- [TASK PROMPT]:
Return the full set of entries exactly. Omit none.

- [Saved data entries]:
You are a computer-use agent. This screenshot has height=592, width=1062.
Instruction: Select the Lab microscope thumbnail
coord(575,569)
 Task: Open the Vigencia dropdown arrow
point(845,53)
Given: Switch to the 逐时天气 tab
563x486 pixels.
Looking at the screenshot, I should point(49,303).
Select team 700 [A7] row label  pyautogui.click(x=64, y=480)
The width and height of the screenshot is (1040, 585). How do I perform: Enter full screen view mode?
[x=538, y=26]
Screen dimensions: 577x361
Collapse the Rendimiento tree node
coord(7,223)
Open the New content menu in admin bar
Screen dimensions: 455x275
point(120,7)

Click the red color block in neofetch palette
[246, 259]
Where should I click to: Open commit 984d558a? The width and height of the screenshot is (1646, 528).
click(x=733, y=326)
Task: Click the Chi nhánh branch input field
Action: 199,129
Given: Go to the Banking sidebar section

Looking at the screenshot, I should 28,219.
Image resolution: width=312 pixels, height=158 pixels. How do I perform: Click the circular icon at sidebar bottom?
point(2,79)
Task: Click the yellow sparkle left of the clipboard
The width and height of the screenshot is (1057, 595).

- [EXERCISE ANSWER]:
You are a computer-use agent. This screenshot has height=592, width=1062.
Instruction: Select the Lab microscope thumbnail
coord(575,569)
 Task: Open the Vigencia dropdown arrow
point(845,53)
Given: Switch to the 逐时天气 tab
563x486 pixels.
Looking at the screenshot, I should point(49,303).
Select team 700 [A7] row label  pyautogui.click(x=64, y=480)
The width and height of the screenshot is (1040, 585). How do I perform: Enter full screen view mode?
[x=538, y=26]
Screen dimensions: 577x361
Collapse the Rendimiento tree node
coord(7,223)
Open the New content menu in admin bar
Screen dimensions: 455x275
point(120,7)

Click the red color block in neofetch palette
[246, 259]
Where should I click to: Open commit 984d558a? The width and height of the screenshot is (1646, 528).
click(x=733, y=326)
Task: Click the Chi nhánh branch input field
Action: 199,129
Given: Go to the Banking sidebar section

Looking at the screenshot, I should 28,219.
Image resolution: width=312 pixels, height=158 pixels. How do I perform: Click the circular icon at sidebar bottom?
point(2,79)
Task: Click the yellow sparkle left of the clipboard
The width and height of the screenshot is (1057, 595).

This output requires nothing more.